### JOB
Continue the court opinion on the contempt appeal, starting right after its last line.

## Start PASSAGE TO READ

OCTOBER 11, 1972.
IN RE MATTER OF RONALD E. MAGNES, CONTEMNOR-APPELLANT.
APPEAL from the Circuit Court of Cook County; the Hon. MINOR
K. WILSON, Judge, presiding.
MR. PRESIDING JUSTICE DIERINGER DELIVERED THE OPINION OF THE COURT:
Rehearing denied November 22, 1972.
This is an appeal from two orders entered on October 21, 1970, by a judge of the Circuit Court of Cook County, Minor K. Wilson, finding Ronald E. Magnes, an Assistant State's Attorney, in direct contempt of court for actions occurring on two separate occasions and fining him the sum of $50.00 for each of the contemptuous actions. This is, in effect, two appeals of two separate cases.
The issues on review are whether an attorney was in direct contempt of court when he refused to abide by a ruling of the trial judge and persisted in pursuing a line of questioning and arguing that the court was refusing to respect the case law, and whether an attorney was in direct contempt of court when he was late for court, delayed the trial, and was argumentative and insulting in his demeanor toward the court.
On September 24, 1970, Judge Wilson advised Assistant State's Attorney Magnes that there were two cases assigned to his courtroom the next day because the fourth term would expire then. As a consequence, he advised him that they would begin picking a jury at 9:00 A.M. the following morning. The next day Mr. Magnes arrived in the courtroom about 9:20 after being telephoned by Judge Wilson's bailiff. When Mr. Magnes arrived, the judge was on the bench, the panel of prospective jurors was seated in the jury box, and the defendant, appearing pro se, was seated with his advisor at counsel table. Mr. Magnes requested and was granted a conference in chambers.
In chambers, Mr. Magnes said he had not expected that a jury could be gotten at such an early hour. Judge Wilson stated he had waited until 9:20 for him to arrive and was told by his bailiff that the State's Attorney was on his way and that he wished to expedite matters.
After some colloquy, Judge Wilson characterized Mr. Magnes' present and past conduct as reprehensible. Then the following exchange took place:
"THE COURT: And if you can't get here on time there is only one person to blame, and that is yourself. Now I am ready to start this trial.
MR. MAGNES: Your Honor, you have either a conscious or unconscious prejudice against me or the State's Attorney's Office, one or the other.
THE COURT: It is because of your conduct.
MR. MAGNES: It is not my conduct, I say respectfully. I am old enough
THE COURT: You don't say it respectfully.

## End PASSAGE TO READ
## Start DATA SHOWN

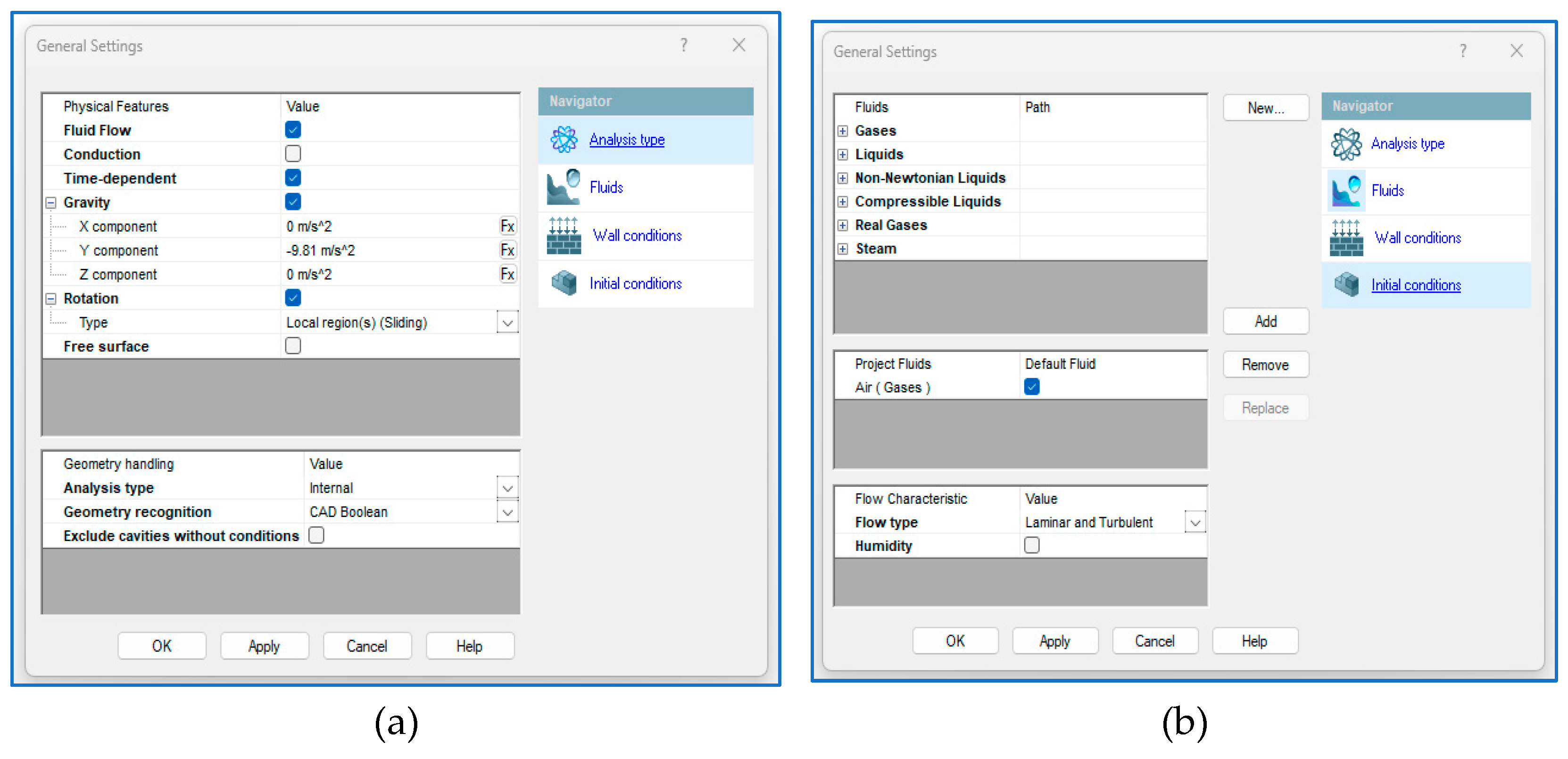Click the New... button
This screenshot has width=1568, height=759.
[1265, 108]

## End DATA SHOWN

### EXERCISE RESPONSE
MR. MAGNES: I am old and wise enough to have my own opinion concerning the matter. And I do believe you have a preoccupation with wanting to inconvenience and wanting to criticize, whenever possible, either me or the State's Attorney personally. And that is unfortunate.
THE COURT: That is not true.
MR. MAGNES: Those actions will speak louder than those words, Your Honor.
THE COURT: The only criticism I have around here is your deplorable conduct in this court.
MR. MAGNES: Cite me one incident of this deplorable conduct.
THE COURT: Just by your last comment, for one example."
During the colloquy which ensued, Judge Wilson denied Mr. Magnes' motion for a recess to await another Assistant State's Attorney and a motion for a recess to allow the jurors to relax in the corridor. When the latter motion was denied, Mr. Magnes accused the court of imposing upon the jury. The court then fined Mr. Magnes $50.00 for contempt.
• 1 Contempt of court has been defined as "conduct calculated to embarrass, hinder or obstruct a court in its administration of justice or to derogate from its authority or dignity, or bring the administration of law into disrepute." In re Estate of Melody (1969), 42 Ill.2d 451.
• 2 The remark for which the contemnor was fined must be evaluated in the context of the situation. He had been asked by the judge the previous day to be in court at 9:00 A.M., but he did not arrive until after 9:20 after he had been called by the judge's bailiff. His excuse was "that I had not expected the jury to be in the courtroom this early." In People v. Buster (1966), 77 Ill. App.2d 224, a contempt order was affirmed against a defendant's counsel when he failed to appear at the time designated. The court said:
"One of the primary duties of an attorney is that owed to the court. He is an officer of the court and owes to the court a duty to be obedient to its rules and orders. When engaged in litigation, he owes a duty to the court to appear before it upon notice and to assist the court in the expeditious consideration and disposal of pending cases."
• 3 While the court may have excused Mr. Magnes for being late, he also harangued the court and attempted to delay proceedings twice with motions for recess, knowing full well the pressure of time under which the court was operating. Finally, he accused the judge of imposing on the jury. In this context the remark was a derogation of the authority and dignity of the court.
The second instance of contempt took place on October 14, 1970. Mr. Magnes was cross-examining a police officer with regard to the identification of photographs by two individuals at the police station. After numerous objections to the line of questioning had been sustained by the court, there was a conference in chambers:
"THE COURT: Now, Mr. Magnes, there is case after case which holds that it is quite improper to have a detective or a police officer testifying to somebody else's identification.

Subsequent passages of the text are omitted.